ATISBOS DE CONCIENCIA
OPTIMISMO REALISTA, UNA MEZCLA DE ESPERANZA Y CONFIANZA
En una ocasión, una mujer llegó a mi consulta con un tema de desesperanza en el ámbito de la relación de pareja. A sus poco más de 40 años no tenía una pareja estable y lo deseaba como parte de su proyecto de vida porque deseaba una familia. Pero la vida no la había “premiado con alguien”. Sus cuestionamientos y pensamientos atribulados estaban alrededor de “por qué otras menos agraciadas que yo consiguen emparejarse”, o bien “no sé qué es lo que necesito hacer para conseguirlo”, y hasta “he pensado que hay algo mal en mí que no atraigo a alguien”. El estrés y el sufrimiento no son resultado de la situación en sí misma, sino de la calidad de los pensamientos que se generan y que conducen a la desesperanza y a la desconfianza. Esta combinación, la desesperanza y la desconfianza, no aporta a una actitud positiva, optimista. Pero no se trata de vivir en un optimismo ilusorio, infantil, sin considerar la realidad. Es necesario que desarrollemos un optimismo realista, ése que no sólo nos hace soñar con un resultado deseado, o rogar a Dios que suceda, con un sentimiento de carencia y en la desesperación. El optimismo realista implica que confiemos que algo es posible de lograr o que suceda, y definamos lo que para ello nos toca a nosotros colaborar, actuar, y por supuesto que esté dentro de nuestra área de libertad.

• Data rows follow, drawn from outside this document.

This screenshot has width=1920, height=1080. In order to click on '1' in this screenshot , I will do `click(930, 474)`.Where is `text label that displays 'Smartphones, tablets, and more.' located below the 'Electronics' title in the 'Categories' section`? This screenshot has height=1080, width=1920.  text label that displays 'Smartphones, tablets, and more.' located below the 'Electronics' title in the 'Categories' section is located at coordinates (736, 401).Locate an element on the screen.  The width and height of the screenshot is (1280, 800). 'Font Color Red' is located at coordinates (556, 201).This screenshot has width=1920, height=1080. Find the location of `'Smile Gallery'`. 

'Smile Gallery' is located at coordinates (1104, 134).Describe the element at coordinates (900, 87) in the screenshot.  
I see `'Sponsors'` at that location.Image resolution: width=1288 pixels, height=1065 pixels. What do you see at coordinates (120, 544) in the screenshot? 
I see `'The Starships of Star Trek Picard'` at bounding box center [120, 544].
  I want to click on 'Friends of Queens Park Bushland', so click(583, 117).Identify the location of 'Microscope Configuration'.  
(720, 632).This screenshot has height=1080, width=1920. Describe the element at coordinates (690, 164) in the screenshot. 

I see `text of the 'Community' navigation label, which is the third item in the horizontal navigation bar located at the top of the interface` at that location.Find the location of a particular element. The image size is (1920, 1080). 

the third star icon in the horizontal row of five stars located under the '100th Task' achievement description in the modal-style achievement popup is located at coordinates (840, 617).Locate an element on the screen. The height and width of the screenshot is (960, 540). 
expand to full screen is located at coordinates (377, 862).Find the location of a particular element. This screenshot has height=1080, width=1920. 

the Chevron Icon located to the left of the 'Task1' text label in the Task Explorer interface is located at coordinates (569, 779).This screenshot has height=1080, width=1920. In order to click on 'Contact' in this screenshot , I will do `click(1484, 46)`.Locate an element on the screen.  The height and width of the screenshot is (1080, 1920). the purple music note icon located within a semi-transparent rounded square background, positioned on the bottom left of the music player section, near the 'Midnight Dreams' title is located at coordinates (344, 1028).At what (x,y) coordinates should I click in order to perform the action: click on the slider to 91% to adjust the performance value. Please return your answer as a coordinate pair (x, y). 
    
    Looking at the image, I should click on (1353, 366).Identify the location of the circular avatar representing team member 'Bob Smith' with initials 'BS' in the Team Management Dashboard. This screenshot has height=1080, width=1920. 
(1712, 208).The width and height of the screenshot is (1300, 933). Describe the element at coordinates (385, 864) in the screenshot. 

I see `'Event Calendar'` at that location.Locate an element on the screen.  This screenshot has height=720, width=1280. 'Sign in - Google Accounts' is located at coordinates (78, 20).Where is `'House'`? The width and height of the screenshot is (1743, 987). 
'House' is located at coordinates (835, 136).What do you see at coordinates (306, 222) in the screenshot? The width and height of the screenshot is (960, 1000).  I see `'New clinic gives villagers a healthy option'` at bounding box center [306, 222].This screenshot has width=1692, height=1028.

Algo que puede ayudarnos a mantenernos optimistas y con bienestar emocional es confiar en lo que coloquialmente decimos: “por algo ha de ser”, “por algo pasan las cosas” o incluso “hay algo que puedo aprender de esta situación”, sobre todo cuando son asuntos que no podemos cambiar. Esta idea genera en nosotros confianza de que hay una razón por la que no obtenemos o no sucede lo que queremos, o que por algo está sucediendo una situación, y confiar que hay planes superiores para algo mejor. ¿Este pensamiento hará que las cosas sucedan, que obtengamos lo que queremos o que cambien las circunstancias? Obviamente no, pero sí equilibrará nuestro estado emocional y dejaremos de resistirnos a la vida como es, a la vida como viene. No obstante, es importante que seamos proactivos y distingamos las cosas que podemos cambiar de las que no. Como en la oración de la serenidad de los grupos de autoayuda: desarrollar la sabiduría para aceptar lo que no podemos cambiar y valor para cambiar lo que sí podemos.
A veces, no es fácil desarrollar el optimismo que buscamos, pero podemos “actuar como si”. Éste es otro recurso maravilloso para nuestro bienestar y que decidimos usar de manera consciente. Puede ser útil cuando un sentimiento empieza a controlarnos; podemos usarlo cuando un problema nos agobia, actuando “como si” ya fuera a resolverse, para seguir con nuestra vida y para generar los sentimientos que nos permitirán ver soluciones.